What this task involves:
Repeat exactly the opening lines of the records, ending with the line that contains "Click the Comments speech bubble icon".

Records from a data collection

○ ○ ○ ○ ○

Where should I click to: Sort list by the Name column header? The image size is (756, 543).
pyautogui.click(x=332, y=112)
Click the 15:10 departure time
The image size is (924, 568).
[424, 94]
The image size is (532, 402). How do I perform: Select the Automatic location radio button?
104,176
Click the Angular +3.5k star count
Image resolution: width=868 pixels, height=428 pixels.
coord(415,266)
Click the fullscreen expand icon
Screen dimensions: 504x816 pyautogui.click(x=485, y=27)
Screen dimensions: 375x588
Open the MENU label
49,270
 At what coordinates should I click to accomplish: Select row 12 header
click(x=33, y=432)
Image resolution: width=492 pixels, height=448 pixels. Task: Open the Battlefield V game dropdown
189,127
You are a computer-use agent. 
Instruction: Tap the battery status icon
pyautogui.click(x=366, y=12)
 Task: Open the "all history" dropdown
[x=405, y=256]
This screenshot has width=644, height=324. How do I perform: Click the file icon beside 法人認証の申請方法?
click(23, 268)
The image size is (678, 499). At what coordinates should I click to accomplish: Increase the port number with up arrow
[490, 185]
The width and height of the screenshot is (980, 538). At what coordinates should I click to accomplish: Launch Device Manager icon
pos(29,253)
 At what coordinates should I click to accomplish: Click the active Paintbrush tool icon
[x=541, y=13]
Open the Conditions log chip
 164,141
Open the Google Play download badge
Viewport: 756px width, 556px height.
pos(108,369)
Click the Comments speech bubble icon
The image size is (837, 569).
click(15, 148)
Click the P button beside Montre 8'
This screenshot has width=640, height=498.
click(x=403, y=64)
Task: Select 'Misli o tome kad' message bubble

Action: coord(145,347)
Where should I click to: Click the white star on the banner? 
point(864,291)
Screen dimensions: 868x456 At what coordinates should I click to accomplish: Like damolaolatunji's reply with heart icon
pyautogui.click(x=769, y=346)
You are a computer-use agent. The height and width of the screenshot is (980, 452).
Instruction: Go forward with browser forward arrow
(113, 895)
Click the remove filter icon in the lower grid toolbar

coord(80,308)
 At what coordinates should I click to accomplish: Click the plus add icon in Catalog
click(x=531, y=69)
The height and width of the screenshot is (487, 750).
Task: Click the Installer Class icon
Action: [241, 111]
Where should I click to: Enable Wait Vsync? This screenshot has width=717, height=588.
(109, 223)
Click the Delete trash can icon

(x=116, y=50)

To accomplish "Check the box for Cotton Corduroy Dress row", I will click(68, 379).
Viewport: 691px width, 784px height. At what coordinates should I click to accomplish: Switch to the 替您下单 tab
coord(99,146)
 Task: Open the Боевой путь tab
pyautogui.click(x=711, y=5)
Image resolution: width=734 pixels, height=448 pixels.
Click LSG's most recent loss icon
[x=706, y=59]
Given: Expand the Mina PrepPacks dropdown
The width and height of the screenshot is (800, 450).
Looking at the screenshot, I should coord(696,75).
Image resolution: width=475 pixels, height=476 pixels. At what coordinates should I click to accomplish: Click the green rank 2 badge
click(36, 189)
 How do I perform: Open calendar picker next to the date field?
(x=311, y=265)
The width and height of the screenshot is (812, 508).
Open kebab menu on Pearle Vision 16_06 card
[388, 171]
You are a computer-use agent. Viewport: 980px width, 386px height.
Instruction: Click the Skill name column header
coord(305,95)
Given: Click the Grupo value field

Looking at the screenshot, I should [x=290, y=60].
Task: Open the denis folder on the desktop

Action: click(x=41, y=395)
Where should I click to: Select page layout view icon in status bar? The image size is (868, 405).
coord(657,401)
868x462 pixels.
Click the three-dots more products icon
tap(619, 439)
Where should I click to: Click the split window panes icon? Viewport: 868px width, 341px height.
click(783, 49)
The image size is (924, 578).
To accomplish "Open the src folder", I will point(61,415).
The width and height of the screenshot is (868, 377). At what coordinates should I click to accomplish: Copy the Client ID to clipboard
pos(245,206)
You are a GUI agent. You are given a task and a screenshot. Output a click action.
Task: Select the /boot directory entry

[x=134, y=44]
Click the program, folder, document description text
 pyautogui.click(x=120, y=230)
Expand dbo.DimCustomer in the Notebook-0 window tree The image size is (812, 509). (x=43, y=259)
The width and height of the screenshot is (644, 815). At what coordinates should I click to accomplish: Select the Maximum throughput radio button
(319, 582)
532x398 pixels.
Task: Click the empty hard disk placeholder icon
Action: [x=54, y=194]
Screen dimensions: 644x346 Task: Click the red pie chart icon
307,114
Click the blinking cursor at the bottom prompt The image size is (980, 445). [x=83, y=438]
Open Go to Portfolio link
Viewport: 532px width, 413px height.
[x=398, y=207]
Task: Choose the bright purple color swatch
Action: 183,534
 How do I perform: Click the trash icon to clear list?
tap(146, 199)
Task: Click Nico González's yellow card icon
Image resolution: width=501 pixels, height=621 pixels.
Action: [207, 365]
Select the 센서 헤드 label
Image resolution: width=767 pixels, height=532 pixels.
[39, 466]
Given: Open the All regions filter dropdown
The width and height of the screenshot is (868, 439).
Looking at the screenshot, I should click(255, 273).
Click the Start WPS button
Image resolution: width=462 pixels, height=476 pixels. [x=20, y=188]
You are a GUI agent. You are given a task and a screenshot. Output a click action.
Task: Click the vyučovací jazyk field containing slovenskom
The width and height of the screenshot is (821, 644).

○ ○ ○ ○ ○

Your response:
Where should I click to: Sort list by the Name column header? The image size is (756, 543).
pyautogui.click(x=332, y=112)
Click the 15:10 departure time
The image size is (924, 568).
[424, 94]
The image size is (532, 402). How do I perform: Select the Automatic location radio button?
104,176
Click the Angular +3.5k star count
Image resolution: width=868 pixels, height=428 pixels.
coord(415,266)
Click the fullscreen expand icon
Screen dimensions: 504x816 pyautogui.click(x=485, y=27)
Screen dimensions: 375x588
Open the MENU label
49,270
 At what coordinates should I click to accomplish: Select row 12 header
click(x=33, y=432)
Image resolution: width=492 pixels, height=448 pixels. Task: Open the Battlefield V game dropdown
189,127
You are a computer-use agent. 
Instruction: Tap the battery status icon
pyautogui.click(x=366, y=12)
 Task: Open the "all history" dropdown
[x=405, y=256]
This screenshot has width=644, height=324. How do I perform: Click the file icon beside 法人認証の申請方法?
click(23, 268)
The image size is (678, 499). At what coordinates should I click to accomplish: Increase the port number with up arrow
[490, 185]
The width and height of the screenshot is (980, 538). At what coordinates should I click to accomplish: Launch Device Manager icon
pos(29,253)
 At what coordinates should I click to accomplish: Click the active Paintbrush tool icon
[x=541, y=13]
Open the Conditions log chip
 164,141
Open the Google Play download badge
Viewport: 756px width, 556px height.
pos(108,369)
Click the Comments speech bubble icon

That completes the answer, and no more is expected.